- Fonte
▼

Blog do escritor Ferréz

Tudo nosso, nada nosso. Ferréz Especial para Carta Capital


Tudo nosso, nada nosso.

Foi duro para ela ouvir aquilo.
  • Você está com eles? Então Fora!
O policial gritava e empurrava.
Camila comprou o sapato na Santa Lolla em 4 parcelas, a blusinha foi na C&A, em 3 parcelas, já a calça foi em mais parcelas, mas uma calça da Coca-Cola vale se apertar um pouquinho por mês.
Já Renato ficou puto, como pode, aquele policial ter chutado sua perna se a alguns dias o vendedor da Brooksfield o tratou tão bem naquele shopping.
Brooksfield marca que o cantor oriundo das periferias Belo, usou durante anos, fazendo assim muitos jovens a desejarem pelas periferias.
Quando Renato foi entrar na loja, o gerente daquele horário olhou para o vendedor mais jovem e deu um sinal, era para atender o “mano”, forma como os periféricos são apelidados pelos funcionários. Diferente dos doutores e jovens ricos que freqüentam a loja e quase sempre passam horas e compram somente uma peça, os “manos”, entram timidamente, são inseguros, vão direto para as camisas pólos e muitas vezes compram 2 ou 3 peças.

▲

- Exercício A
Edite as linhas abaixo, começando na primeira delas e terminando na linha que contém "The width and height of the page is (1547, 1093).", substituindo "screen" por "display" e mantendo todo o resto igual.

- Linhas a processar
▼

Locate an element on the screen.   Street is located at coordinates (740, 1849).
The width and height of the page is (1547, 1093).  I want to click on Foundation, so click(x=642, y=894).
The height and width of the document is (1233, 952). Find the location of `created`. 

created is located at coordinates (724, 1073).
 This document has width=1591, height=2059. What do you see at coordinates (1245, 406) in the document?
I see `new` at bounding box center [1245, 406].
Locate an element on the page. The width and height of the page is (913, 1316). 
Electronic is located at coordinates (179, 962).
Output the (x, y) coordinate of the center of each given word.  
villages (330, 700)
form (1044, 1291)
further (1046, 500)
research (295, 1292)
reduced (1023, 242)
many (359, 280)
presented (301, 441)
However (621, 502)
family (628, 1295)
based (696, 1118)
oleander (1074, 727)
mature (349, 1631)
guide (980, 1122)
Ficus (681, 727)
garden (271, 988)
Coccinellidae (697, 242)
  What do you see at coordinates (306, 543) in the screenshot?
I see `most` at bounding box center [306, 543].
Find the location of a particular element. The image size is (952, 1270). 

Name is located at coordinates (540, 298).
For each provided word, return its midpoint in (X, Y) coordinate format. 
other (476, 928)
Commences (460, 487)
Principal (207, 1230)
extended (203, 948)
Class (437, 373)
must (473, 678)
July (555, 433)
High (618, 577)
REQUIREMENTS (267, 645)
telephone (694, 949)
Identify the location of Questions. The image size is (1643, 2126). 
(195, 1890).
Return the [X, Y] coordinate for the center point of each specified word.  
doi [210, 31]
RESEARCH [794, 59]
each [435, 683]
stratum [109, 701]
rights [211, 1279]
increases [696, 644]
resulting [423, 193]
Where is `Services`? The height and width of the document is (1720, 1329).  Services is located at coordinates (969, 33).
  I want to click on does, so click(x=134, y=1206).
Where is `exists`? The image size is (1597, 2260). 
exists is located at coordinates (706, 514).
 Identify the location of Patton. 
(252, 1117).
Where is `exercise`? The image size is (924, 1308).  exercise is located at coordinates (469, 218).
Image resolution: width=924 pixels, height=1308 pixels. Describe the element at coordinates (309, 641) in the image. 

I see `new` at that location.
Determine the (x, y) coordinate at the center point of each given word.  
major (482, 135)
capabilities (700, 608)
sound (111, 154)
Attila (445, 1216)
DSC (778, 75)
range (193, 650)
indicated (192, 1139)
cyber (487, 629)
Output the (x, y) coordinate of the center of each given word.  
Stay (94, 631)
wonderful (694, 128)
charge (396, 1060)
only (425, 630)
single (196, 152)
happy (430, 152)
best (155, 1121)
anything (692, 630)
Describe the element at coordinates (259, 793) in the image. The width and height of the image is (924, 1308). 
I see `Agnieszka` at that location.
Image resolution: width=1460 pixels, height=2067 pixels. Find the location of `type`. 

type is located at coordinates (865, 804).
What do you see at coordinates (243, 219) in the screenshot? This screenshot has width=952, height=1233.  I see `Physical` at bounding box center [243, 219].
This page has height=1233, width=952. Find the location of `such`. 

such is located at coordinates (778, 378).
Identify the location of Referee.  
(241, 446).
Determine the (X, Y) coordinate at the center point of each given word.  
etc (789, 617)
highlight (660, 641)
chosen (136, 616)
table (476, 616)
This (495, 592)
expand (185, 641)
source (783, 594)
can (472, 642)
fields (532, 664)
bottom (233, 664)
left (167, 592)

▲

- Exercício B
Transcreva fielmente o trecho do texto "Tudo nosso, nada nosso", começando em "Já Renato ficou" e terminando em "ou 3 peças.".

- Resolução da tarefa A
Locate an element on the display.   Street is located at coordinates (740, 1849).
The width and height of the page is (1547, 1093).  I want to click on Foundation, so click(x=642, y=894).

- Resolução da tarefa B
Já Renato ficou puto, como pode, aquele policial ter chutado sua perna se a alguns dias o vendedor da Brooksfield o tratou tão bem naquele shopping.
Brooksfield marca que o cantor oriundo das periferias Belo, usou durante anos, fazendo assim muitos jovens a desejarem pelas periferias.
Quando Renato foi entrar na loja, o gerente daquele horário olhou para o vendedor mais jovem e deu um sinal, era para atender o “mano”, forma como os periféricos são apelidados pelos funcionários. Diferente dos doutores e jovens ricos que freqüentam a loja e quase sempre passam horas e compram somente uma peça, os “manos”, entram timidamente, são inseguros, vão direto para as camisas pólos e muitas vezes compram 2 ou 3 peças.